Work instruction -> Could you copy all of the records below exactly as they appear?

Collected data entries:
►

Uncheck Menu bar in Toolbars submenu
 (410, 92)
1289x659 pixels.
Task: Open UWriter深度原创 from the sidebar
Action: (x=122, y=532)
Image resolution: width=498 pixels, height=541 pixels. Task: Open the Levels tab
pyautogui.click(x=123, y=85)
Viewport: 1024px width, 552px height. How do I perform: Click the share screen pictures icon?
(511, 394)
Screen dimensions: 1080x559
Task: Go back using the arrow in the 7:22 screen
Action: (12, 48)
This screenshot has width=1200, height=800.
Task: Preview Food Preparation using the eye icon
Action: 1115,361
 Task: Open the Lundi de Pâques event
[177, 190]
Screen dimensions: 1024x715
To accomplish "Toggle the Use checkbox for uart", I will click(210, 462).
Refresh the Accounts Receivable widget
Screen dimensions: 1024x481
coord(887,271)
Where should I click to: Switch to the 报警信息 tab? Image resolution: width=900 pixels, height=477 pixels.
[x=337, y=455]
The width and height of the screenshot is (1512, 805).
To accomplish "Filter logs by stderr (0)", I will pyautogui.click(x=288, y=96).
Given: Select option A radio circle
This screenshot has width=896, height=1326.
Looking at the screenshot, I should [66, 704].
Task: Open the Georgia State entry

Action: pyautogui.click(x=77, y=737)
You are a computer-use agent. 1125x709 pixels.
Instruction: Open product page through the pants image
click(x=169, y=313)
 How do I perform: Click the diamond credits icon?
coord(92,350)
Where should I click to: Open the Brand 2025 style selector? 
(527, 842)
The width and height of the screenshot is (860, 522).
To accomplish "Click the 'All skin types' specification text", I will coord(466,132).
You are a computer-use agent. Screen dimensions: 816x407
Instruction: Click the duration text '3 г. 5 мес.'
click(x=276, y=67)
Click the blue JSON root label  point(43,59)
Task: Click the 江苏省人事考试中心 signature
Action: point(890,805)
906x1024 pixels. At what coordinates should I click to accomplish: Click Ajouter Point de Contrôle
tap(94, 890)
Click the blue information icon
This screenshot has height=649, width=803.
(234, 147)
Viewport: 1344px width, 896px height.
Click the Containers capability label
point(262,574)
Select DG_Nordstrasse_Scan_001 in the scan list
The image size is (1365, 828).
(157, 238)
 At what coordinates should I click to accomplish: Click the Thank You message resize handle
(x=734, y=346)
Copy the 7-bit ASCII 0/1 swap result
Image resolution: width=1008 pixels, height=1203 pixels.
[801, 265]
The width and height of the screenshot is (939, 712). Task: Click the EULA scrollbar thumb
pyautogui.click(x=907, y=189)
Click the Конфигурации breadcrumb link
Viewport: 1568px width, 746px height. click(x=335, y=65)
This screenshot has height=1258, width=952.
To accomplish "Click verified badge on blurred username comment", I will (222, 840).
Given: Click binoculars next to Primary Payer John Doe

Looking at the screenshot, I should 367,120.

◄

Answer area ->
Uncheck Menu bar in Toolbars submenu
 (410, 92)
1289x659 pixels.
Task: Open UWriter深度原创 from the sidebar
Action: (x=122, y=532)
Image resolution: width=498 pixels, height=541 pixels. Task: Open the Levels tab
pyautogui.click(x=123, y=85)
Viewport: 1024px width, 552px height. How do I perform: Click the share screen pictures icon?
(511, 394)
Screen dimensions: 1080x559
Task: Go back using the arrow in the 7:22 screen
Action: (12, 48)
This screenshot has width=1200, height=800.
Task: Preview Food Preparation using the eye icon
Action: 1115,361
 Task: Open the Lundi de Pâques event
[177, 190]
Screen dimensions: 1024x715
To accomplish "Toggle the Use checkbox for uart", I will click(210, 462).
Refresh the Accounts Receivable widget
Screen dimensions: 1024x481
coord(887,271)
Where should I click to: Switch to the 报警信息 tab? Image resolution: width=900 pixels, height=477 pixels.
[x=337, y=455]
The width and height of the screenshot is (1512, 805).
To accomplish "Filter logs by stderr (0)", I will pyautogui.click(x=288, y=96).
Given: Select option A radio circle
This screenshot has width=896, height=1326.
Looking at the screenshot, I should [66, 704].
Task: Open the Georgia State entry

Action: pyautogui.click(x=77, y=737)
You are a computer-use agent. 1125x709 pixels.
Instruction: Open product page through the pants image
click(x=169, y=313)
 How do I perform: Click the diamond credits icon?
coord(92,350)
Where should I click to: Open the Brand 2025 style selector? 
(527, 842)
The width and height of the screenshot is (860, 522).
To accomplish "Click the 'All skin types' specification text", I will coord(466,132).
You are a computer-use agent. Screen dimensions: 816x407
Instruction: Click the duration text '3 г. 5 мес.'
click(x=276, y=67)
Click the blue JSON root label  point(43,59)
Task: Click the 江苏省人事考试中心 signature
Action: point(890,805)
906x1024 pixels. At what coordinates should I click to accomplish: Click Ajouter Point de Contrôle
tap(94, 890)
Click the blue information icon
This screenshot has height=649, width=803.
(234, 147)
Viewport: 1344px width, 896px height.
Click the Containers capability label
point(262,574)
Select DG_Nordstrasse_Scan_001 in the scan list
The image size is (1365, 828).
(157, 238)
 At what coordinates should I click to accomplish: Click the Thank You message resize handle
(x=734, y=346)
Copy the 7-bit ASCII 0/1 swap result
Image resolution: width=1008 pixels, height=1203 pixels.
[801, 265]
The width and height of the screenshot is (939, 712). Task: Click the EULA scrollbar thumb
pyautogui.click(x=907, y=189)
Click the Конфигурации breadcrumb link
Viewport: 1568px width, 746px height. click(x=335, y=65)
This screenshot has height=1258, width=952.
To accomplish "Click verified badge on blurred username comment", I will (222, 840).
Given: Click binoculars next to Primary Payer John Doe

Looking at the screenshot, I should 367,120.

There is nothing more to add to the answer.